L’œil de l’expert S4S #14

Le calcul des heures supplémentaires est au cœur des préoccupations des entreprises, et les congés payés représentaient jusqu’ici une zone grise. La récente décision de la Cour de cassation modifie ce calcul et oblige les directions RH à repenser la façon dont elles organisent le suivi du temps de travail, tout en assurant une rémunération juste pour les salariés. Cette évolution pose des questions pratiques et financières importantes pour toutes les entreprises françaises. Retour sur une décision inédite, et passée inaperçue.

Des congés payés qui n’étaient pas pris en compte pour le calcul du contingent des heures supplémentaires

Jusqu’à la décision de la Cour de cassation du 10 septembre 2025, les jours de congés payés étaient exclus du temps de travail effectif retenu pour le calcul du contingent des heures supplémentaires pour les salariés dont le temps de travail était décompté à la semaine. Par exemple, un salarié travaillant normalement 35 heures par semaine, qui prenait un jour de congé, n’effectuait que 28 heures de travail effectif. Si ce salarié effectuait 6 heures en plus sur les quatre jours travaillés, ces heures n’étaient pas considérées comme supplémentaires, car le total des heures de travail effectif restait inférieur au seuil de 35 heures.

Cette méthode de calcul, largement utilisée par les entreprises, pouvait créer un décalage entre le temps réellement travaillé et la rémunération effective. Elle ne reflétait pas pleinement l’esprit du droit au repos payé et pouvait pénaliser le salarié, réduisant la lisibilité et l’équité du calcul des heures supplémentaires.

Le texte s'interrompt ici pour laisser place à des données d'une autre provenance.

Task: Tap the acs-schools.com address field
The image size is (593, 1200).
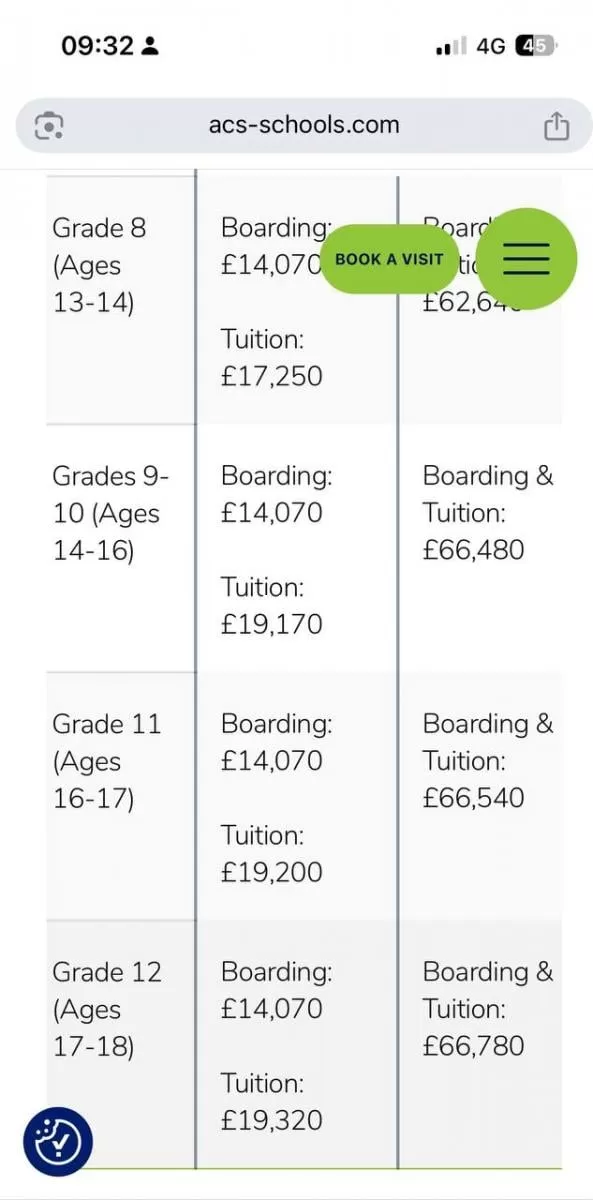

Une décision fondée sur des principes de droit européen

La décision de la Cour de cassation bouleverse cette pratique en jugeant que les jours de congés payés doivent être pris en compte pour déterminer le seuil de déclenchement des heures supplémentaires. Ce revirement vise à garantir que le salarié ne soit pas pénalisé financièrement lorsqu’il prend ses congés, alignant ainsi la règle française avec les principes de protection des salariés reconnus par le droit européen.

Désormais, un jour de congé payé est assimilé à du temps de travail effectif pour le calcul des heures supplémentaires : il compte comme 7 heures de travail effectuées. Même si le salarié ne travaille pas tous les jours de la semaine, les heures effectuées au-delà du seuil légal doivent être rémunérées en tenant compte des majorations applicables au titre des heures supplémentaires, ce qui transforme la pratique de la paie et du suivi du temps de travail au sein des entreprises.

Exemple chiffré : quand des congés payés vont gonfler les heures supplémentaires

Prenons l’exemple d’un salarié dont la semaine de travail est de 35 heures. S’il prend un jour de congé payé (soit 7 heures) et travaille les quatre autres jours 9 heures par jour, il totalise 36 heures de travail effectif. Avant la décision de la Cour de cassation, aucune heure supplémentaire n’était rémunérée et les 8 heures excédentaires réalisées étaient rémunérées comme des heures normales. Avec la nouvelle règle, les 8 heures excédentaires doivent désormais être payées comme des heures supplémentaires.

Pour les DRH, cette évolution n’est pas seulement technique : elle transforme la manière dont le temps de travail est piloté et suivi. Il ne s’agit plus uniquement de paramétrer correctement les logiciels de paie, mais de repenser l’organisation des équipes, de prévoir l’impact budgétaire des heures supplémentaires réévaluées, et de sécuriser les pratiques pour éviter tout contentieux.